22 mei 2007
eerste civiele kamer
rolnummer 2006/1019
G E R E C H T S H O F T E A M S T E R D A M
Nevenzittingsplaats Arnhem
[appellant],
wonende te [woonplaats],
appellant,
procureur: mr. F.B. Falkena,
de besloten vennootschap met beperkte aansprakelijkheid
[geïntimeerde],
gevestigd te [vestigingsplaats],
geïntimeerde,
procureur: mr. A. Knigge.
1 Het verloop van de procedure
1.1 Voor het verloop van de procedure tot 6 februari 2007 verwijst het hof naar het in het incident tot het alsnog stellen van zekerheid gewezen arrest van die datum.
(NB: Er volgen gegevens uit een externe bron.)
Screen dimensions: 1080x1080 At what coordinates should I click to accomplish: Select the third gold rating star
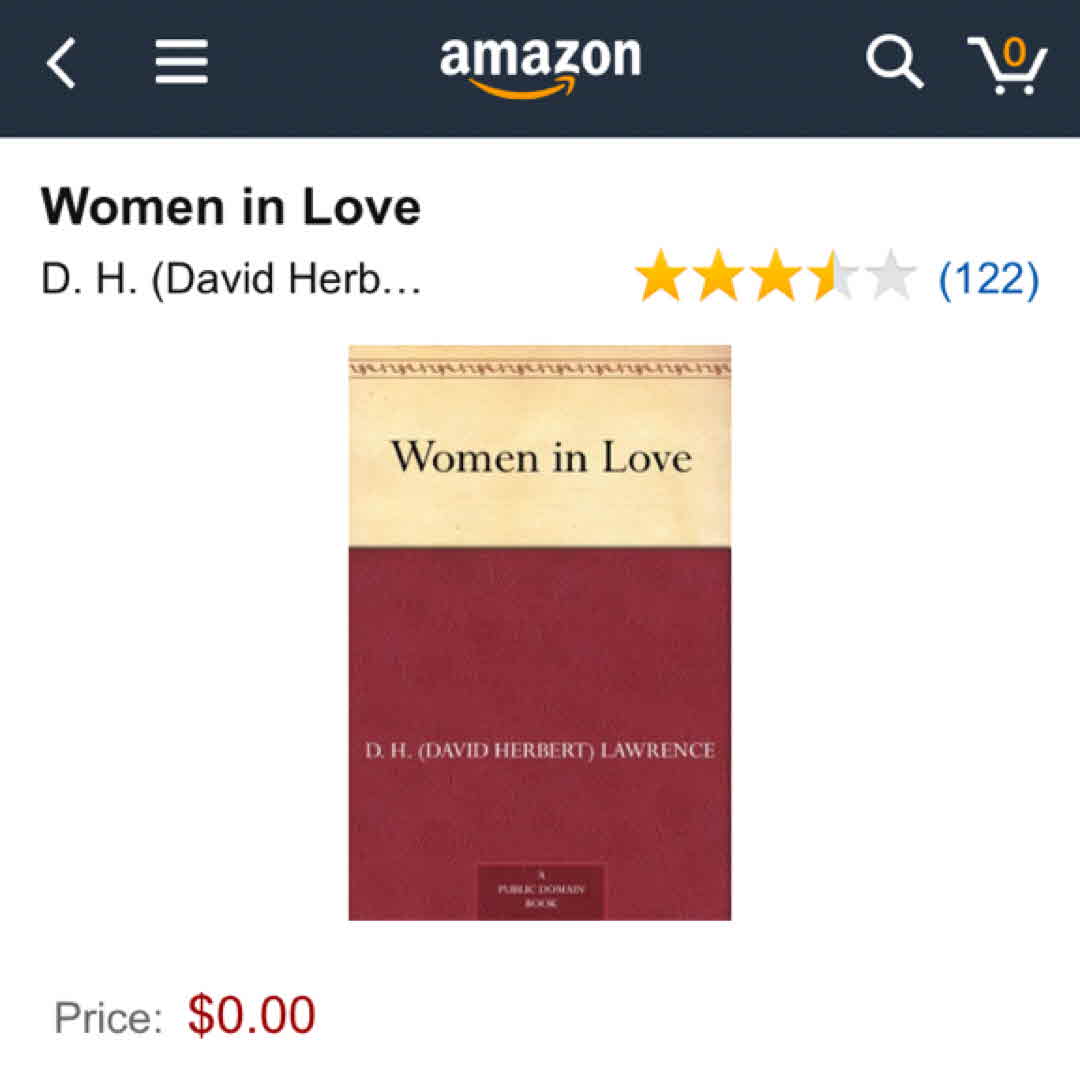[776, 276]
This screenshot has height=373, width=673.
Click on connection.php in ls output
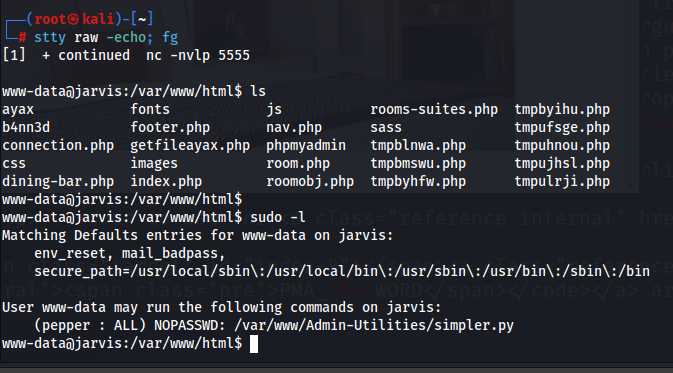(58, 146)
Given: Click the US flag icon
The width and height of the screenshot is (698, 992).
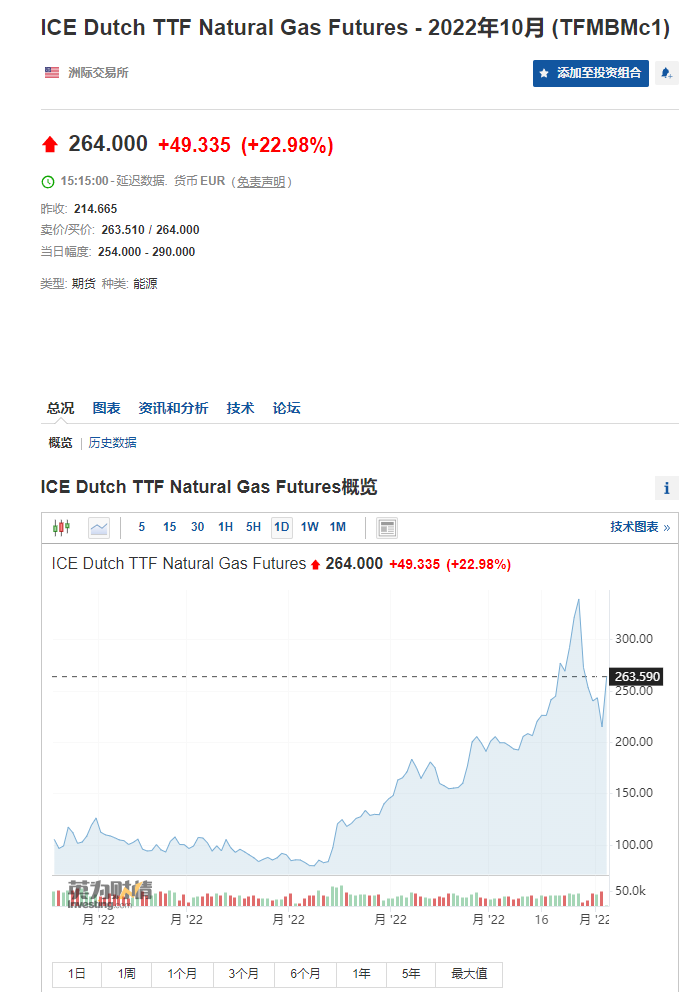Looking at the screenshot, I should (52, 73).
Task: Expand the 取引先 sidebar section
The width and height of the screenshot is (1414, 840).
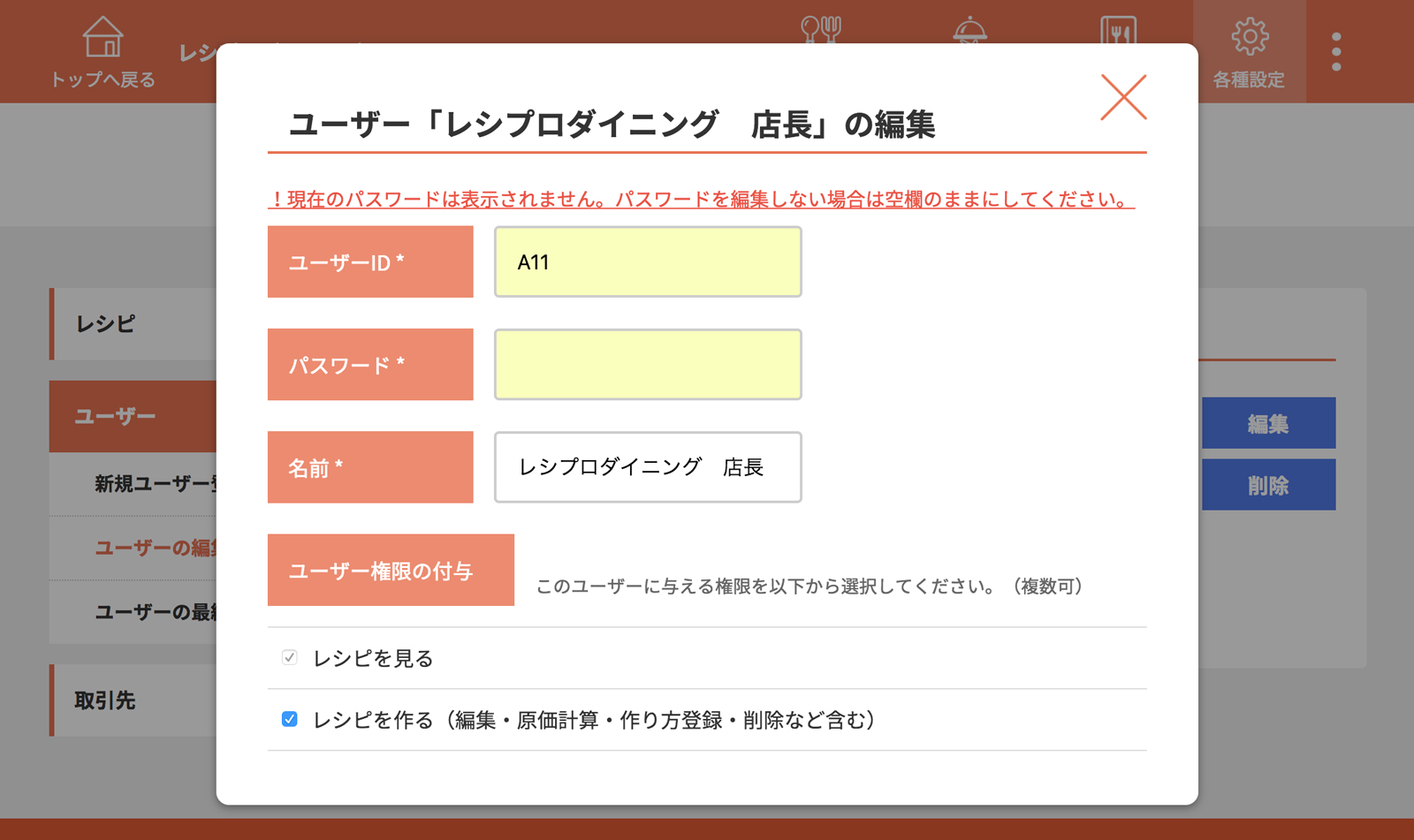Action: 133,700
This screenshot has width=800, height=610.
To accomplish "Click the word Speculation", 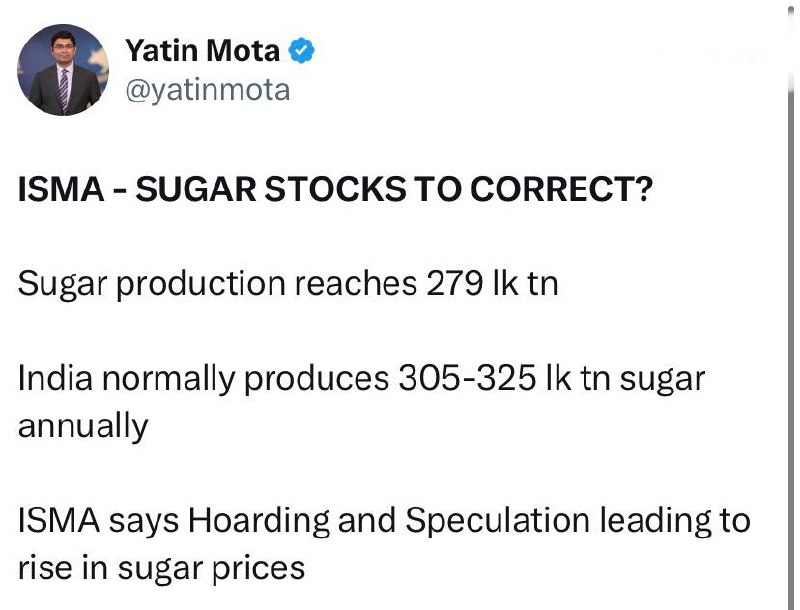I will 498,522.

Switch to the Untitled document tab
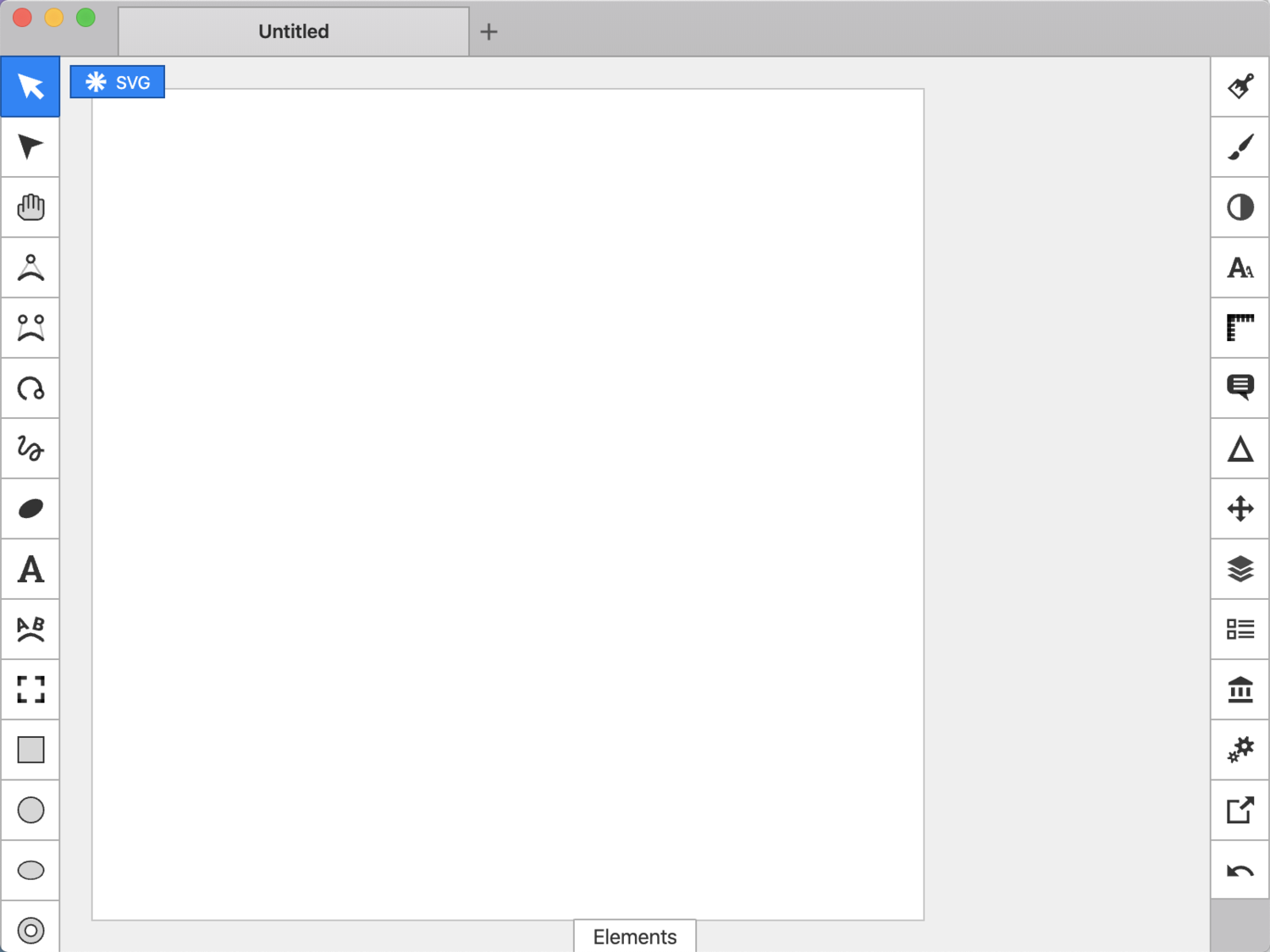pos(293,32)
1.2 Bij genoemd incidenteel arrest is de door [appellant] gevorderde zekerheidstelling afgewezen en is de hoofdzaak verwezen naar de rol voor het nemen van een memorie van antwoord aan de zijde van [geïntimeerde].
1.3 Bij memorie van antwoord heeft [geïntimeerde] de door [appellant] in de hoofdzaak geformuleerde grieven bestreden, en heeft zij nog een productie in het geding gebracht. Zij heeft geconcludeerd dat het hof [appellant] in zijn vorderingen niet-ontvankelijk zal verklaren, althans zijn vorderingen zal afwijzen, onder bekrachtiging van het vonnis van 30 augustus 2006 en met veroordeling van [appellant] in de kosten van het hoger beroep.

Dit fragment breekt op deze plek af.